Second, radical thinking leads directly to conflict when men and women who embody it are raised to positions of power.  Lincoln was radical on the issue of slavery and while he was morally right to oppose the grotesque institution, his election caused the secession of the southern states and ultimately led to the deaths of nearly 600,000 soldiers.  That’s one dead soldier for every 7 slaves freed, or near enough.  Likewise, on the other side, radical rather than logical thinking is what led southerner leaders to believe that their plan to withdraw from the United States would be allowed to come to fruition.

Radicalization is an important issue in our time as well, for it seems that left and right grow ever farther apart in their positions and their rhetoric.  The old north/south divisions still exist, as the map of the 2008 Electoral College plainly shows.  Another, more accurate way to describe the divide is between urban and rural regions, the former being predominately left of center and the latter favoring the right.  That these lines are strictly drawn is well-established.  The question is whether the radical voices on either side will be allowed to dominate the debate to the extent that physical violence once again becomes seen as a legitimate means to achieve goals.

The most important thing we can do to ensure that doesn’t happen is to begin to tell the truth, both to each other and ourselves.  The southern states’ unwillingness to accept the truth of the immoral nature and unsustainable basis of their economy led them to rebellion when an honest acknowledgment of the facts would have shown them a better path. 

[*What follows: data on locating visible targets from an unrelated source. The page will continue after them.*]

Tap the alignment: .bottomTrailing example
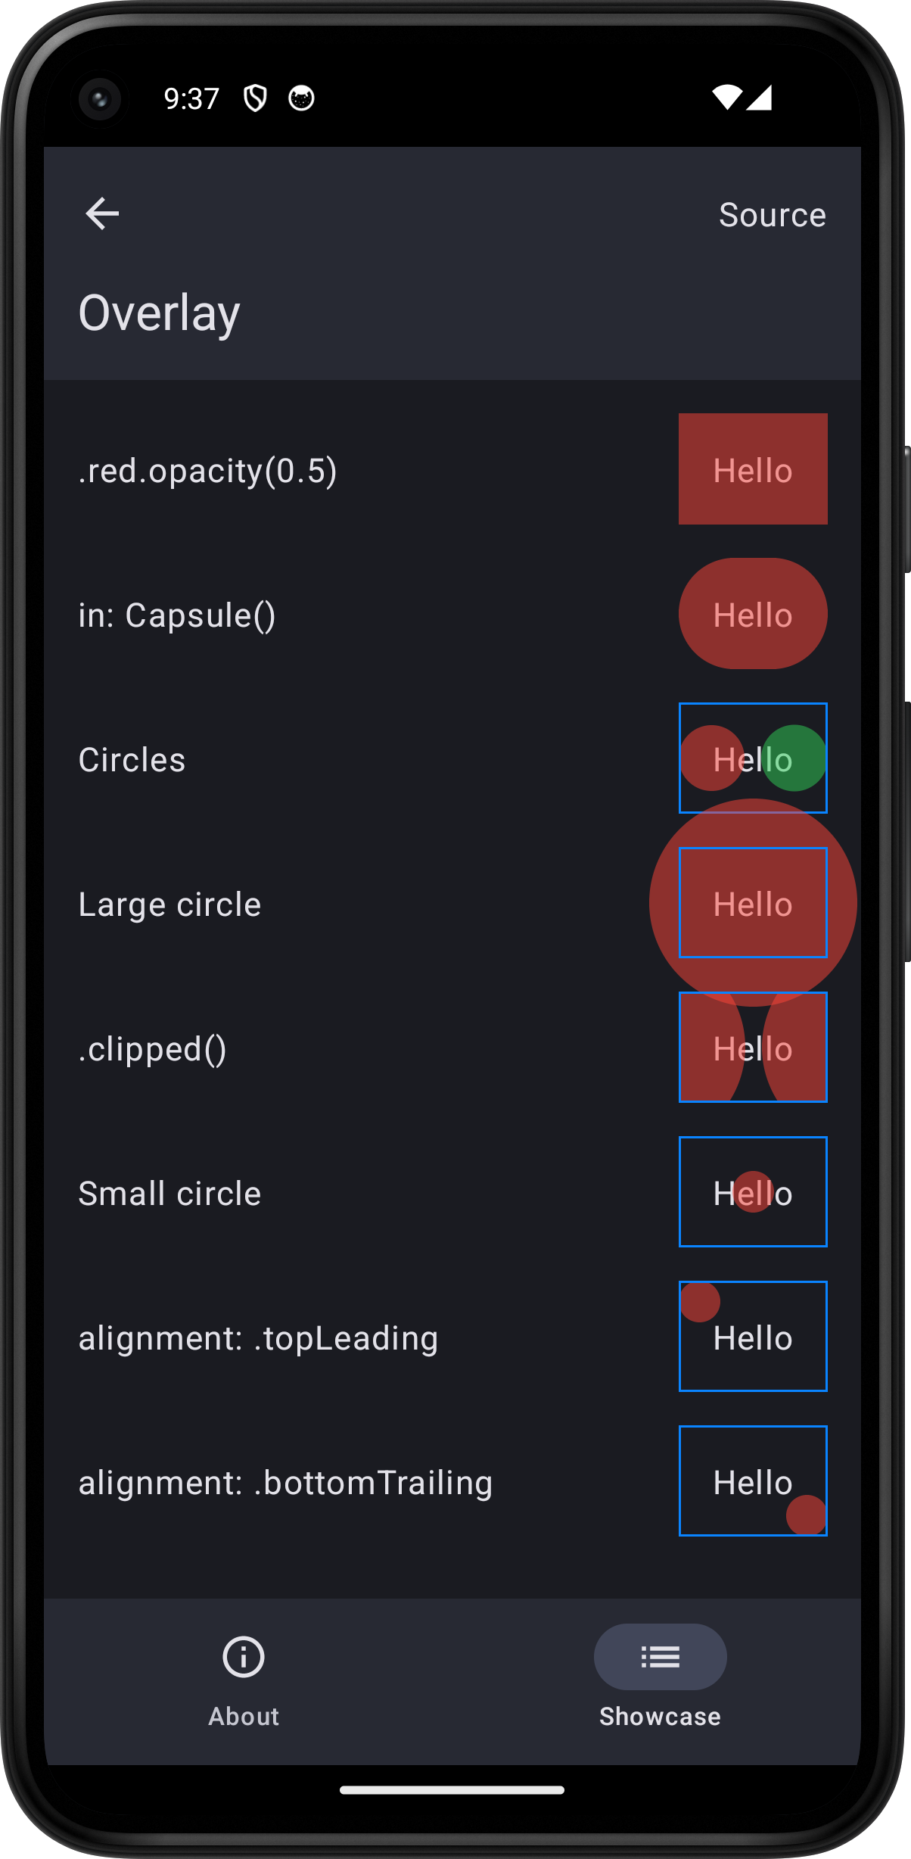The height and width of the screenshot is (1859, 911). [x=753, y=1481]
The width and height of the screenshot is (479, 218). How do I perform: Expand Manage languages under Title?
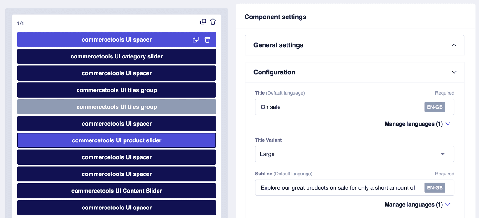click(448, 124)
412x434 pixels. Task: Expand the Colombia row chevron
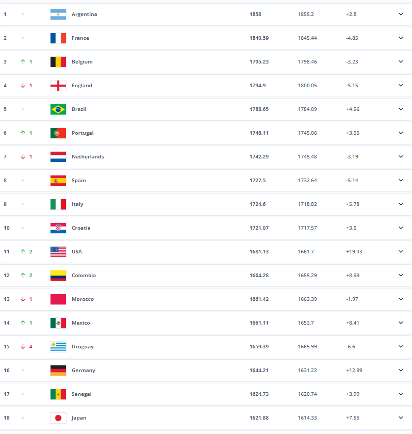401,276
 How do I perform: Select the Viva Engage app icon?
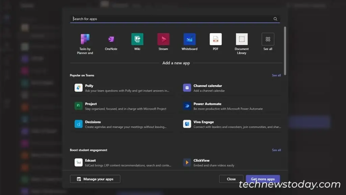(187, 124)
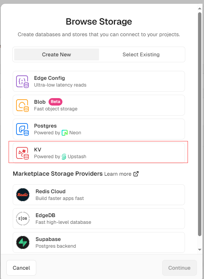Click the orange Blob storage icon
Screen dimensions: 204x279
22,105
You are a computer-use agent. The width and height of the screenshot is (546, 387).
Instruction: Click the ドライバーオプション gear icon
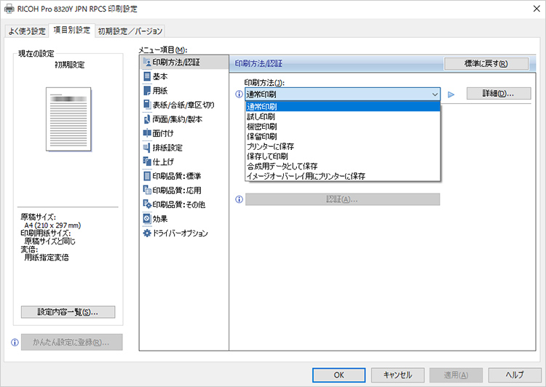click(146, 233)
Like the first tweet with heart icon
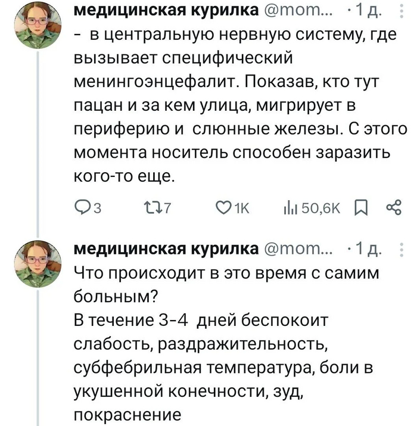Image resolution: width=417 pixels, height=426 pixels. 224,209
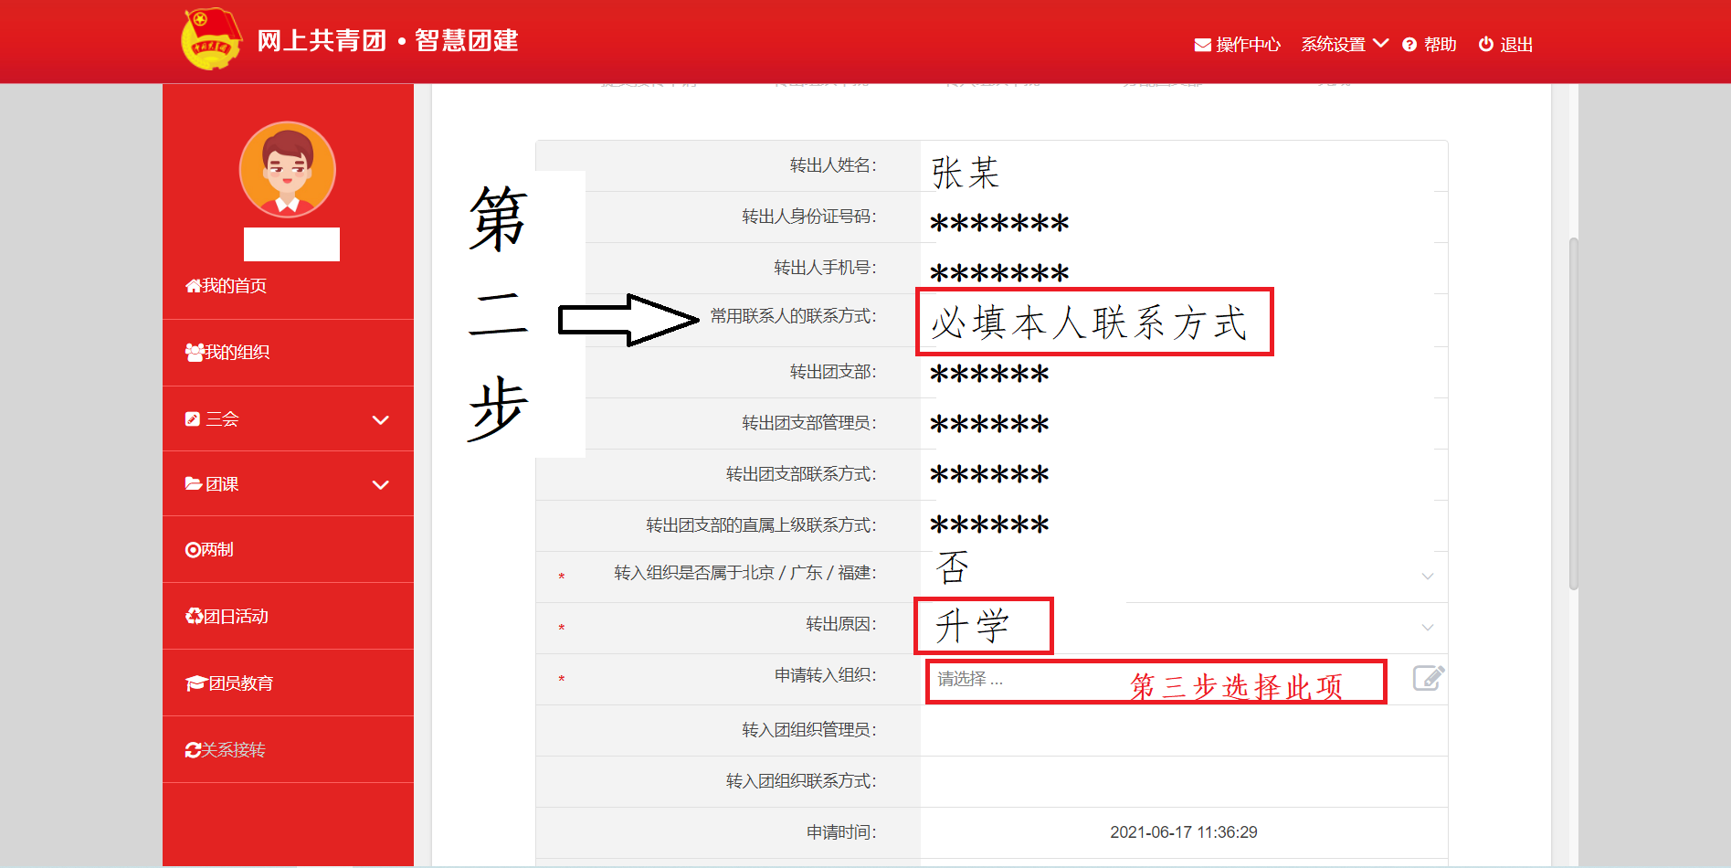This screenshot has width=1731, height=868.
Task: Open 关系接转 in the sidebar
Action: pos(226,750)
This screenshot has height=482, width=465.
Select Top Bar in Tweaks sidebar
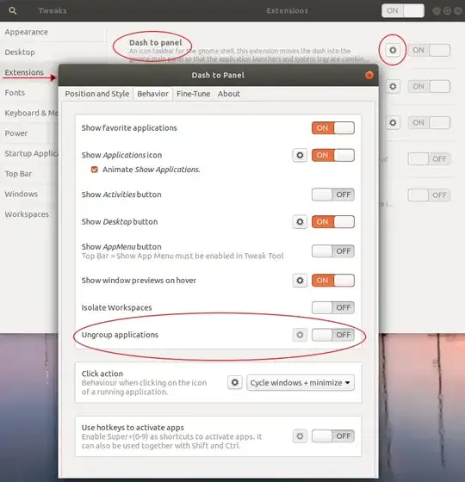[18, 174]
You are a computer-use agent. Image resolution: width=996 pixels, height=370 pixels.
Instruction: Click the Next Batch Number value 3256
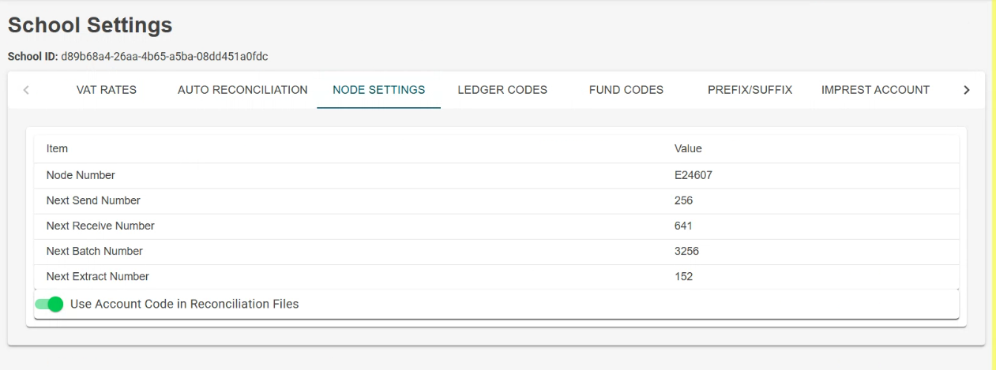686,251
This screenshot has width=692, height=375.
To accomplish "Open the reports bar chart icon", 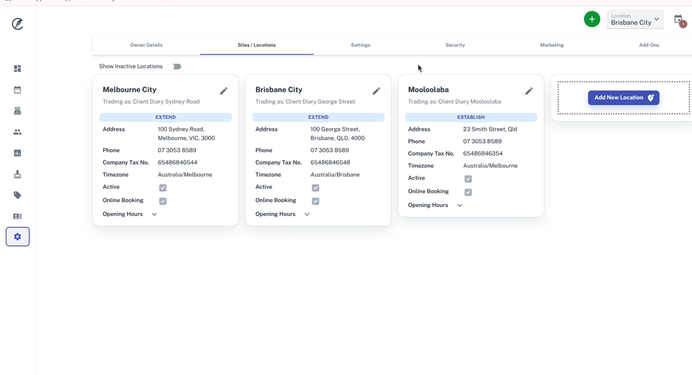I will click(17, 153).
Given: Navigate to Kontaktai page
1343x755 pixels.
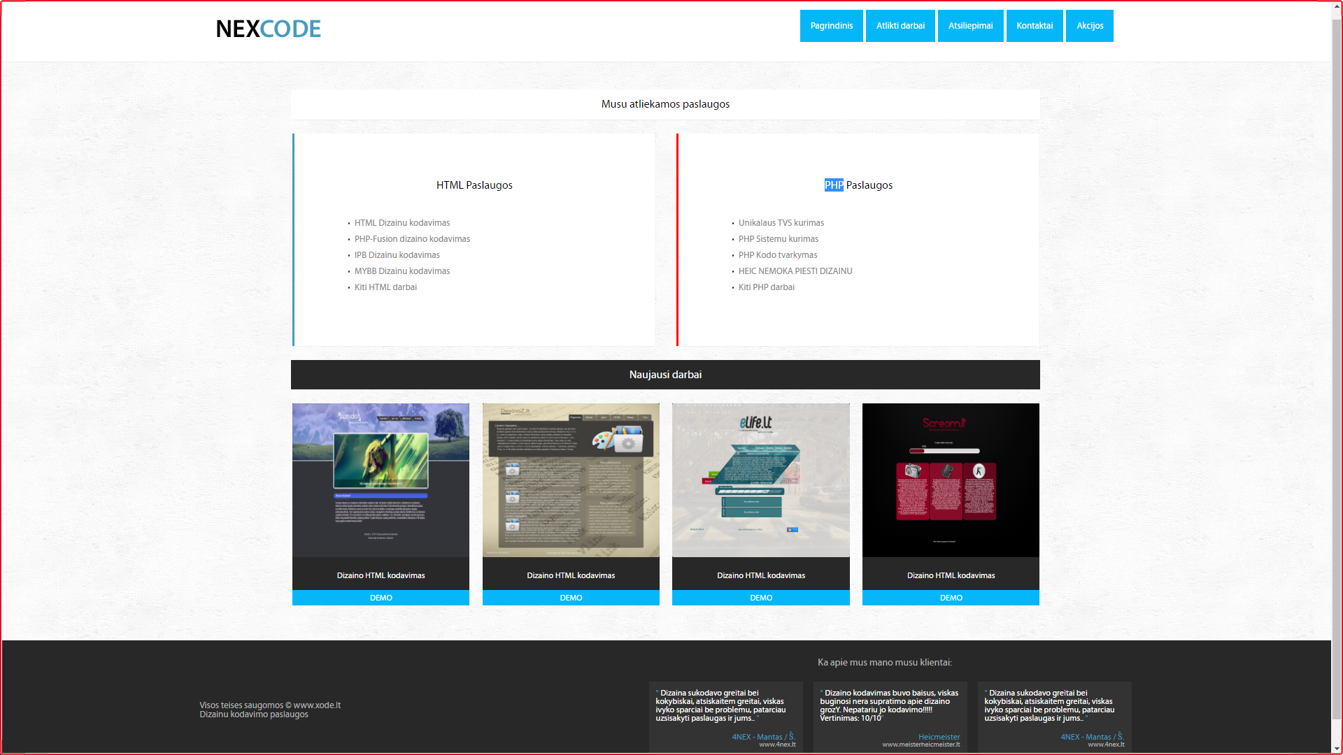Looking at the screenshot, I should (x=1035, y=26).
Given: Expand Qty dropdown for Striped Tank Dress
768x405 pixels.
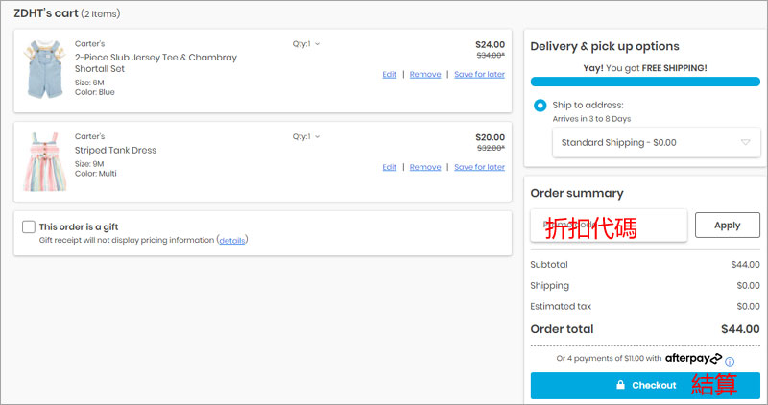Looking at the screenshot, I should tap(306, 136).
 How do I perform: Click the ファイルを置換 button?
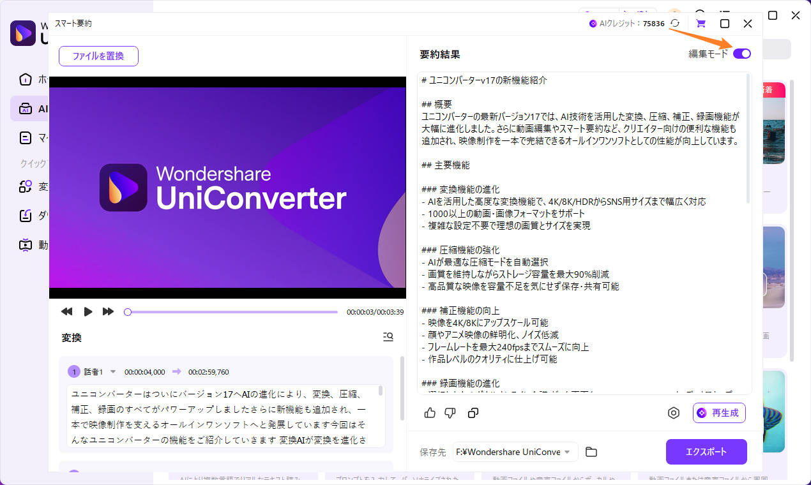(98, 56)
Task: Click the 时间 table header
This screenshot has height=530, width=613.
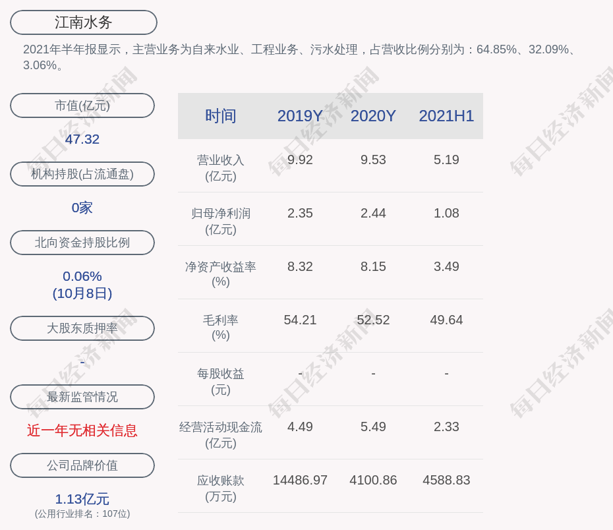Action: (221, 116)
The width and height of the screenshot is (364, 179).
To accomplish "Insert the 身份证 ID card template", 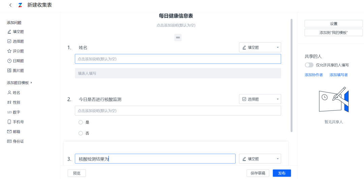I will (16, 141).
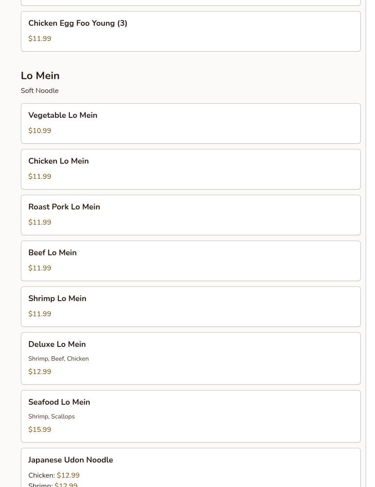Open the Chicken Egg Foo Young item
The image size is (375, 487).
click(78, 24)
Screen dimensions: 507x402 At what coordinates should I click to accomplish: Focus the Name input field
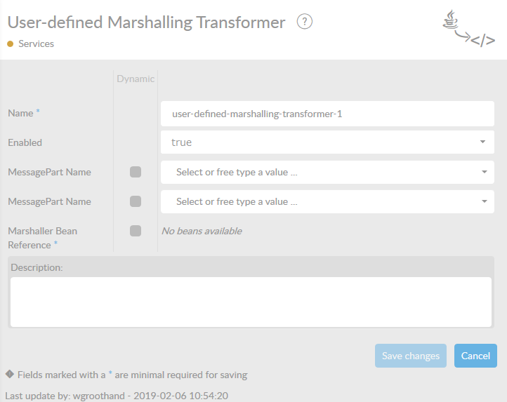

Conversely, the north’s victory and subsequent Reconstruction of the south created precedent for centralized, dictatorial governmental authority that would have been welcomed by few of the Founding Fathers.  Had Abraham Lincoln foreseen the bloating of the federal government, the increase in its intrusion into the daily lives of Americans, and the reduction in the authority of state and local governments, I would like to think that the outcome would have given him reason to pause and consider if his was the right course of action.

Some consider the United States to be the greatest perpetrator of slavery, something that many have called the greatest evil of all.  Yet only some 5% of Africans taken into slavery came to the United States, a statistic that belies the first point.  Regarding the second, far more babies have died in abortion clinics than ever served in slavery.  Which then is the greater evil?

Regardless of your personal answer, know that the tightly-wound and diametrically opposed forces on either side of the issue present a worst-case scenario as relates to political compromise.  Yet, much like the south’s economic collapse, that compromise is going to happen at some point in time.  It is inevitable.  The question is how much blood, whether literal or figurative, will be shed between now and then.

For Independence Day, I say let’s turn a bit of a tin ear to the demagogues and rabble-rousers on this and other issues.  Let’s start to think for ourselves and exercise our own independent judgment again, like the men who founded this country 233 years ago.  And let’s remember the cost of not being willing to compromise amongst ourselves. 

Of all of the lessons of the Civil War, this is perhaps the most important to remember today in a time in which the left and right margins exert more influence on policy and debate than they rightfully deserve.  Let’s get past them and get this country moving forward again.